Worth mentioning that POR (at least in the day but last I used it was 15 years ago) was particularly not UV stabilized, and needed topcoated quickly, I haven't used it in years, though am tempted to on my Triumph TR4A floor, but still believe in clean metal and PPG stuff so stick with it.

As I've mentioned to me at least, PPG DP40/90 etc are still the best. I have rims I painted as a topcoat and used every day for 15 years still perfect and rust free, a buddy has a 1970 Chevy 4x4 frame he painted and uses every day of every winter in western MD, that he did 10 years ago, still like new and unlike powdercoat if it does get scraped, you just spot fix it. Now that is the old "with lead" formulation, but I still trust it, even the DP40 LF stuff. Even though it is NOT an etching primer, and PPG has a good etching primer, I still metal etch seperately and use the DP40 to this day.

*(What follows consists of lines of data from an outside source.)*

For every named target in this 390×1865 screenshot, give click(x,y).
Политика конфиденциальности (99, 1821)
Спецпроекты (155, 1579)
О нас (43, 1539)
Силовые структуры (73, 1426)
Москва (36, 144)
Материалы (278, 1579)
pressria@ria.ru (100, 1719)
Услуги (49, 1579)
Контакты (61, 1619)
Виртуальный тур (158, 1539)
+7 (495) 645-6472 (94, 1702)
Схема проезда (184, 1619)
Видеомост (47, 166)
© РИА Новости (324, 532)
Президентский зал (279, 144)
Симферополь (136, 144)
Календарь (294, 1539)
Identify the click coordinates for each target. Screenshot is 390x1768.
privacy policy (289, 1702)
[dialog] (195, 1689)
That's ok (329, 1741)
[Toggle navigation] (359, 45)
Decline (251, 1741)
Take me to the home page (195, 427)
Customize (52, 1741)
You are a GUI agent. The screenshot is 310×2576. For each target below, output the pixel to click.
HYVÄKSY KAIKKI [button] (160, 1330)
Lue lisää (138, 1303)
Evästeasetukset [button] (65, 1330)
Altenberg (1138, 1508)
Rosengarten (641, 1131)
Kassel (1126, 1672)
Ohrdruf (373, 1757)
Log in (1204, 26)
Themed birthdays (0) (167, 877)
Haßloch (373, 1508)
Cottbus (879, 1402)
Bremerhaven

Some tips on the initial question as well (seam rust.) Make a little sharp flat scraper tool with a reverse angled hook, I take a bit of 1/16" x 1/2" steel, about the width of the seams, grind a reverse notch into it, looking like a plexiglass cutter it you know what that looks like, having a bit of taper on the 1/16" dimension and use it to pull/peel the old rust and sealer out of the seams. Scrape em clean, mask and sand blast, metal prep, then BRUSH IN a coat of DP40, your POR, or whatever you will use for basecoat. 2-3 coats WITH A BRUSH into the seam, spraying with your touch up gun light coats on the surface after each brushing. You will never spray into a seam sufficiently. (same applies when repainting steel wheels, BTW, crack out a disposeable "acid" flux brush for the joint) Then a GOOD QUALITY seam sealer, 3M products always a good bet, let it cure, for DAYS, then a topcoat or two of DP40. As I've mentioned with DP40 at least you
could leave it that way forever, and eventually get around to scuffing and topcoating whenever, if using something else, scuff and topcoat immediately.

I've had bus and vanagon seams I've repaired like this then driven in WV salted winters that still looked new 10 years on, probably 3-4 years longer than even the factory seams lasted in the same climate.